Another challenge is the Describe Challenge, in which users practice describing images in more detail. The users are presented with an image along with a descriptive template that must be completed by the user. The templates are of the form “The <noun> is ______”, or the equivalent in other languages, and users can type anything into a blank space. In some languages where nouns have a gender, or the form “to be” is not used or corresponds to multiple words (such as in Spanish, where it can be “es” or “está”), the users also have to select the appropriate choice for the description to be grammatically correct. This approach may help users learn to generate simple descriptive phrases. As with the previous challenge types, some of the Describe Challenges presented to the users have known answers and provide immediate feedback, whereas others have no known answers, and an answer is marked as correct only when multiple users agree on the answer. If agreement is not reached after a certain number of users enter solutions, the challenge may be removed from the system.
The noun in each Describe Challenge is fixed and is taken directly from the Name Challenge. For example, the Name Challenge may generate results indicating that an image includes a boy, but the Describe Challenge may also indicate (e.g., describe) that the boy is running. The verbs and adjectives collected through this challenge help annotate and tag images more specifically.
Another challenge is the Listen Challenge, in which the user is played an audio clip with one or more words in the foreign language and they have to type what they hear. In addition to exercising listening skills, this challenge employs the user's effort towards transcribing speech in audio and video clips.
Each audio clip in a Listen Challenge includes a few words so that users can easily type all of the words. However, the Listen Challenge can be used to transcribe arbitrarily long pieces of audio by splitting them into smaller segments. To support data collection, this challenge type can be combined with automated speech recognition so that humans expend effort transcribing only the segments that the speech recognizer failed to understand. The transcription algorithm works as follows. First, the algorithm accesses a long audio clip that needs to be transcribed. Automated speech recognition is run on the audio clip, and the segments where the recognizer was likely to have failed are identified by using the confidence score of the recognizer along with a probabilistic language model that determines if there are possible mistakes in the transcription. The segments where the speech recognizer was likely to have failed are then split into clips of an appropriate length (e.g., containing a few words), and presented as Listen Challenges to multiple users. Once there is enough agreement among the users about what is in each segment, all of the answers are combined with the speech recognizer's output to determine a final transcription of the original audio clip.

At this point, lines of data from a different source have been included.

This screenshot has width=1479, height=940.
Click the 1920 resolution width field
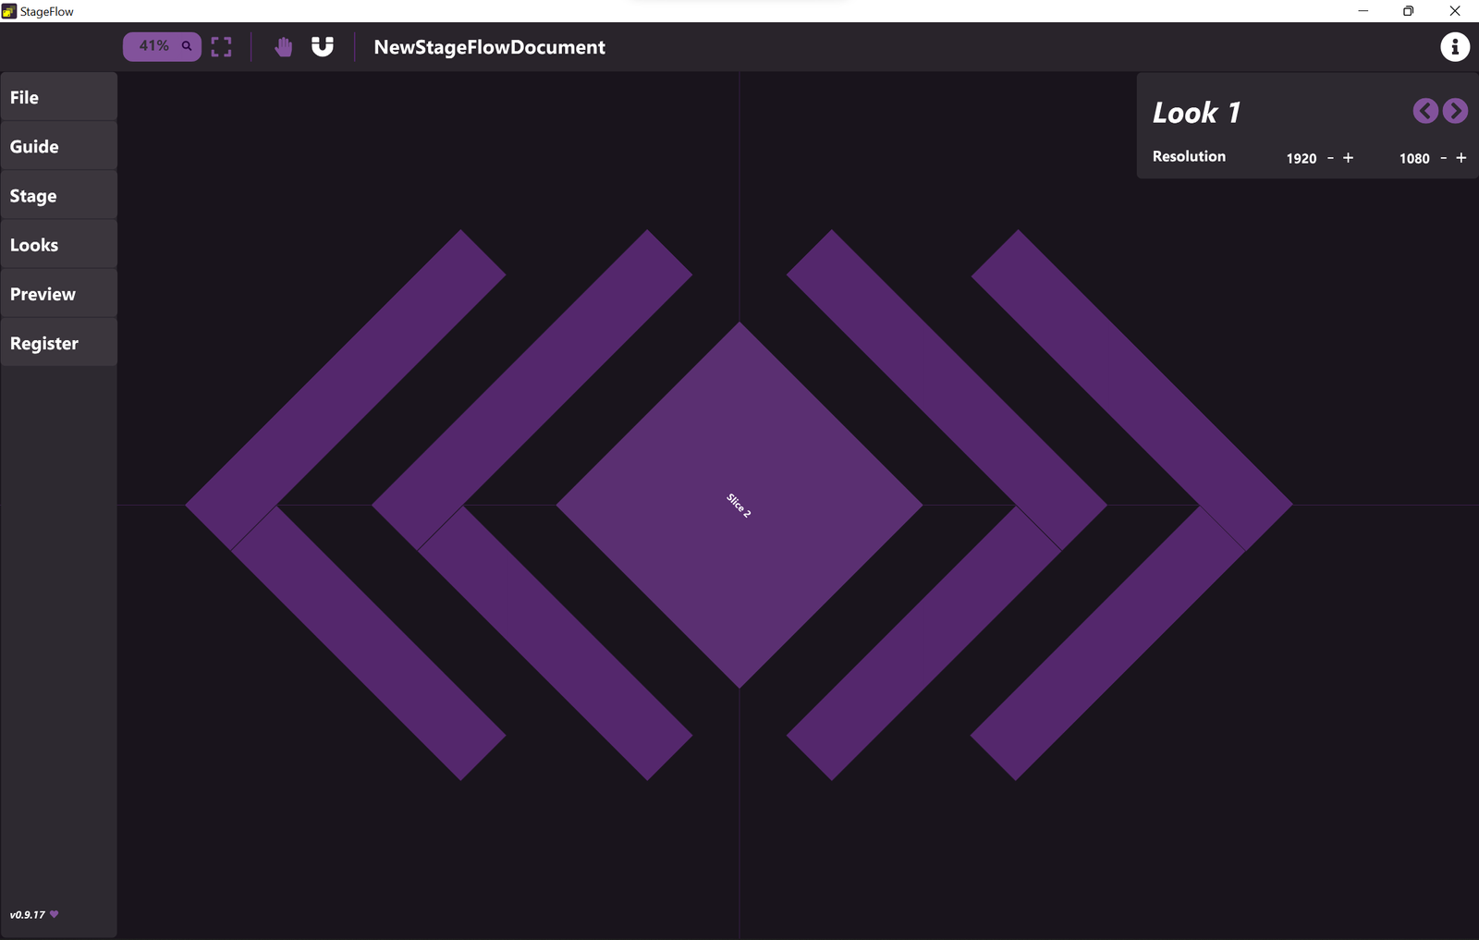click(1301, 159)
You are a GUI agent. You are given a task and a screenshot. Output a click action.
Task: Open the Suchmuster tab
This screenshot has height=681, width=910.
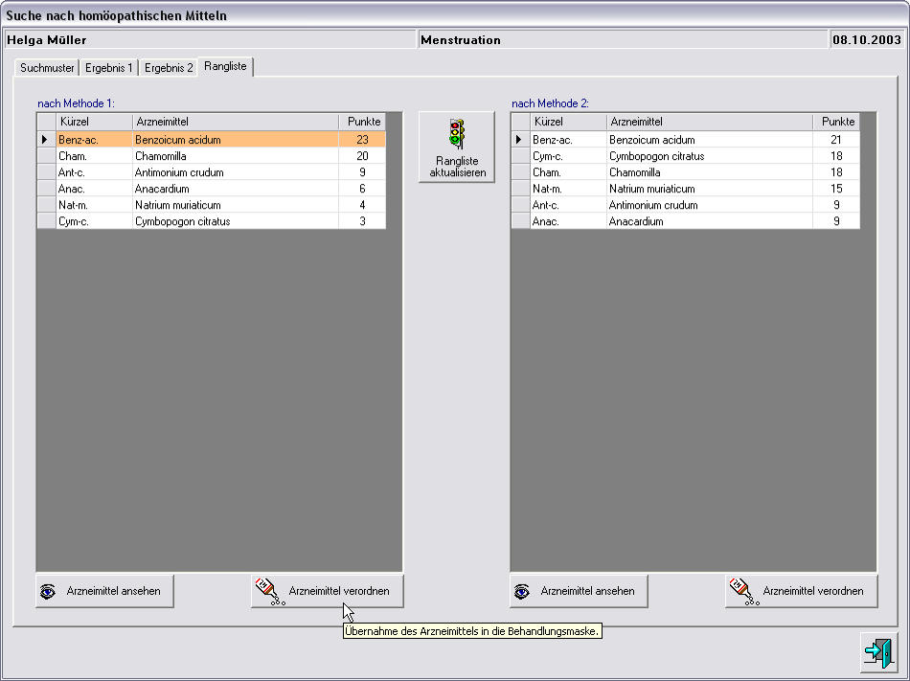47,68
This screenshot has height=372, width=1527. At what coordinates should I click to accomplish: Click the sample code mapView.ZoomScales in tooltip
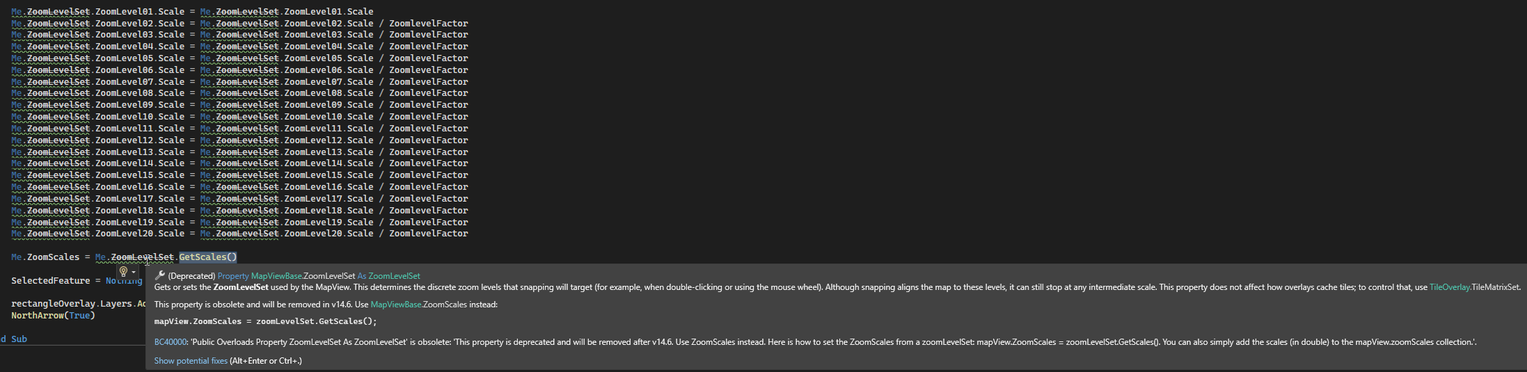pyautogui.click(x=198, y=321)
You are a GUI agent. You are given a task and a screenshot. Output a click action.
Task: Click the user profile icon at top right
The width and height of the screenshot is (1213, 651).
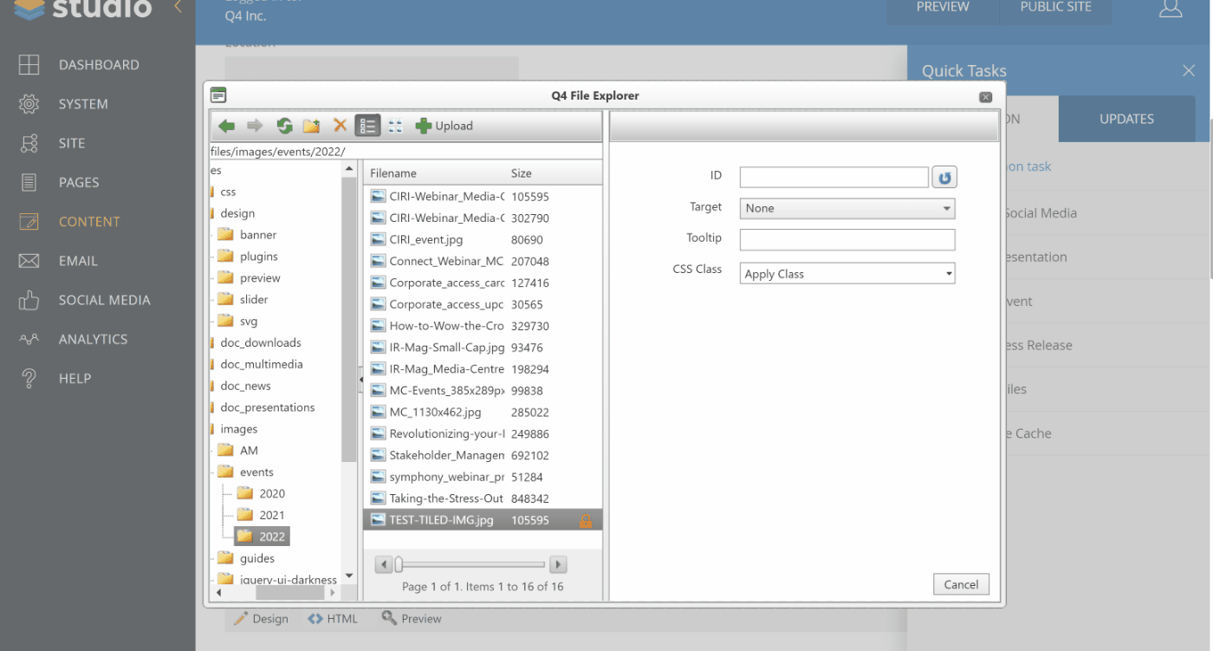pyautogui.click(x=1170, y=8)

Another challenge is the Speak Challenge, which teaches users to speak in the foreign language. Users are asked to say a word or phrase into their microphone, and are then given a score of how well they pronounced the utterance. Beginning users are played an audio clip with the utterance beforehand so that they simply have to repeat it back. More advanced users may be shown the text of the phrase they have to speak. Users are provided immediate feedback by running automated speech recognition on their utterance. To improve the accuracy of the speech recognizer, the systems and methods seed its language model with a few words that include the ones the user was asked to pronounce along with some near matches.

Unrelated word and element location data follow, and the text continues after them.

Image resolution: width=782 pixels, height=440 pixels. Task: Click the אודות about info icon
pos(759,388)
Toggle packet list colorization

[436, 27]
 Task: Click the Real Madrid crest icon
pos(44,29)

Another challenge is the Judge Challenge. Since it is not possible to automatically determine if a user's translation for a Translate Challenge is correct, the system may ask other users to rate the translations using the Judge Challenge. In this challenge, users are given the original source sentence along with multiple translations that were entered by other users, and asked to determine which translations are correct. This also exercises the reading skills of the users. For data quality purposes, Judge Challenges are presented both to users who are native in the source language as well as other users who are native in the target language. In addition, to achieve higher translation accuracy, some of the candidate translations presented can be taken from machine translation systems (in case they are better translations than the ones entered by the users). To ensure that the users are presented with at least one incorrect translation, some of the choices shown can purposely be made grammatically incorrect by adding, removing or reordering words such that a probabilistic language model considers the text unnatural.

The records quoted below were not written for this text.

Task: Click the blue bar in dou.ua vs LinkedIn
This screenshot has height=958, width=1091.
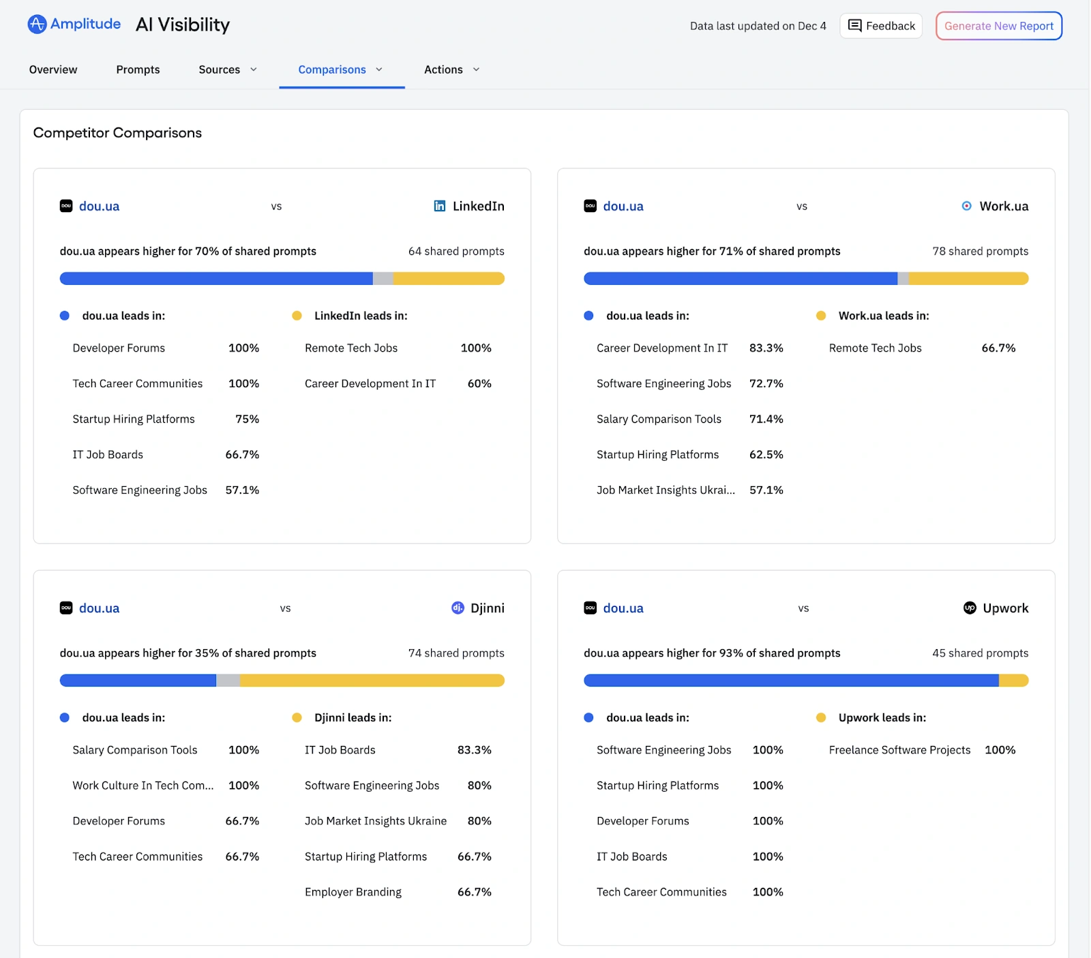Action: coord(215,278)
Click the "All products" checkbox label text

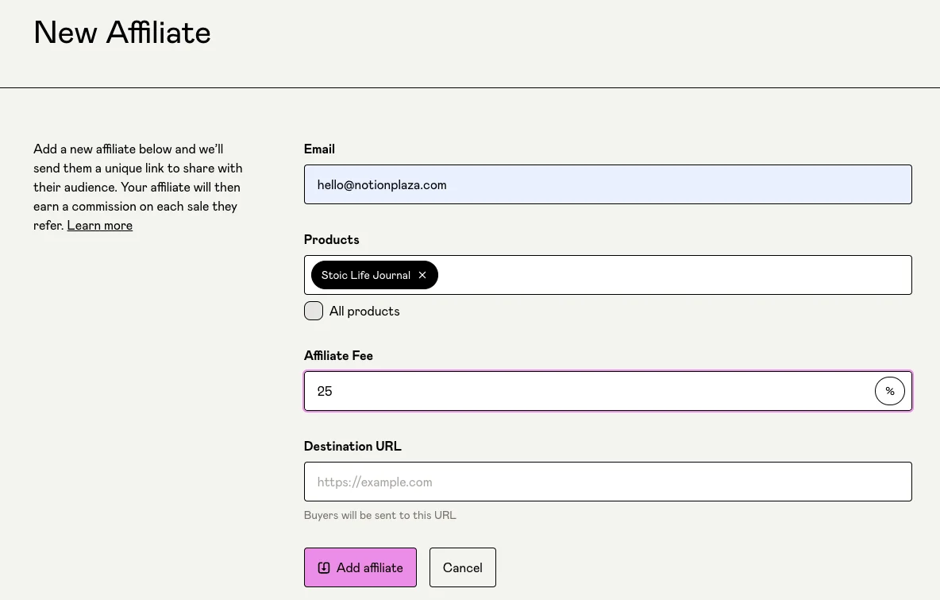tap(364, 312)
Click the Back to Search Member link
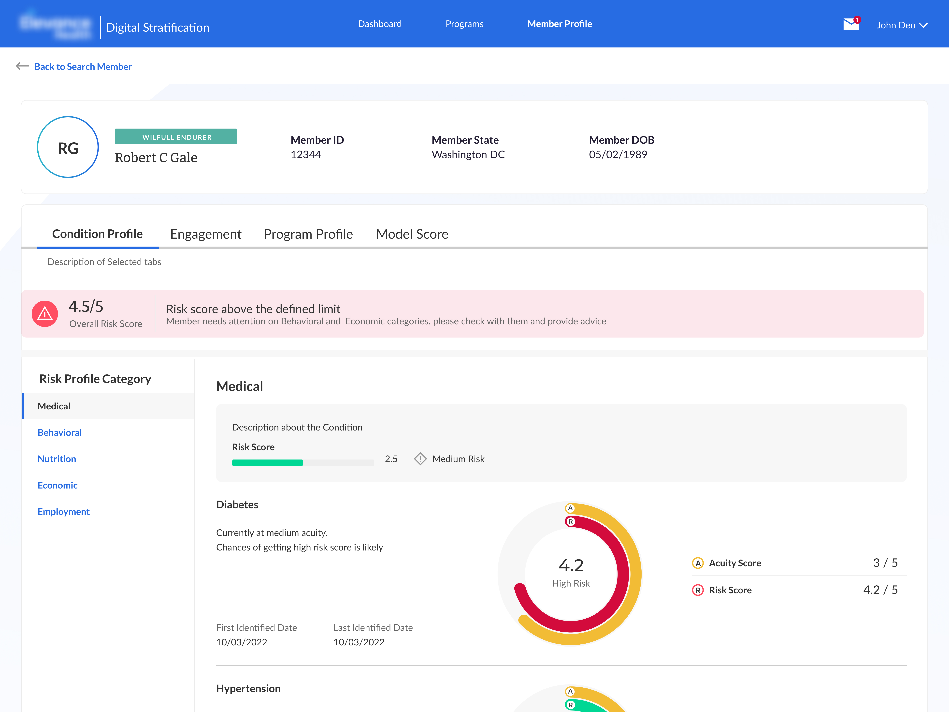Image resolution: width=949 pixels, height=712 pixels. (83, 66)
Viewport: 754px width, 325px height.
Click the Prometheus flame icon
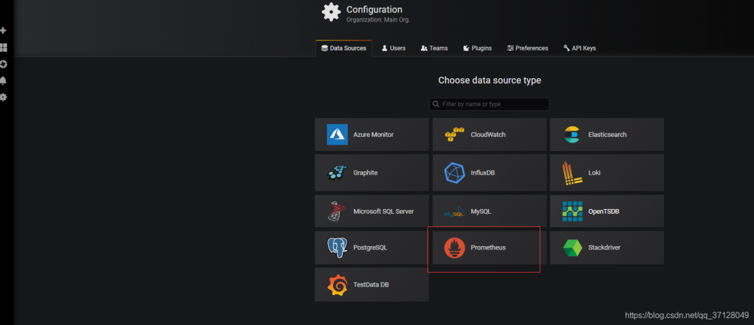pyautogui.click(x=454, y=247)
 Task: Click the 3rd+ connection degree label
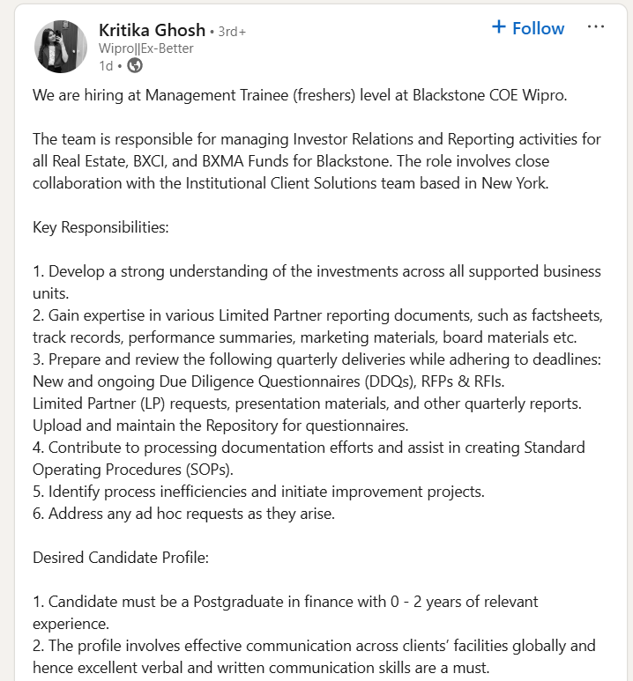[x=232, y=32]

Multiple users rate each translation, and the translations with sufficient votes, weighted by the users' expertise, are deemed correct. After a translation is graded, the user who originally entered it as a translation can be provided with delayed feedback about their translation.
A challenge selection algorithm determines which challenge to present to a particular user. It is desirable to select challenges that allow users to learn effectively while also performing a useful task. The challenge selection algorithm considers multiple factors, such as the skill level of a user and the difficulty of a challenge. For both learning and data quality purposes, it is important that users receive challenges of the appropriate difficulty. If the challenges are too easy, the users do not learn new material and may get bored. However, if the challenges are too difficult, the users are not able to answer the challenge. The difficulty of a challenge can be estimated a priori using measures such as syllable count for the Speak Challenge and Flesch-Kincaid Grade Level for the Translate Challenge. The skill level of a user can be measured by how well they perform (or have previously performed) on challenges of a certain difficulty. Once multiple users have attempted a challenge, the challenge's difficulty estimate can be refined based on the success rate of users of a given skill level. Recursively, the skill level of the users can be recalculated using the refined difficulty estimates, and so on.
The selection algorithm can be adaptive and personalized. When a user fails a challenge, the algorithm can provide the user with the same or very similar challenges until they learn the relevant concept. If a user is doing poorly, the algorithm can give easier challenges, whereas if the user answers every challenge correctly, the algorithm can increase the difficulty.
Many people learn more effectively when they are interested in the subject of the lessons or teachings. Thus, in some embodiments, the systems and methods described herein are constructed to provide challenges relating to subjects in which the users are interested. For example, users can specify what types of texts they would like to translate, such as politics, science, celebrity news, and the like. The system also allows users to rate their interest level for each challenge, such that the selection algorithm can provide challenges to users that are more likely to be of interest to the user. Regardless of user interests (and interest level ratings), the systems and methods ensure that the users learn the fundamental concepts associated with the language.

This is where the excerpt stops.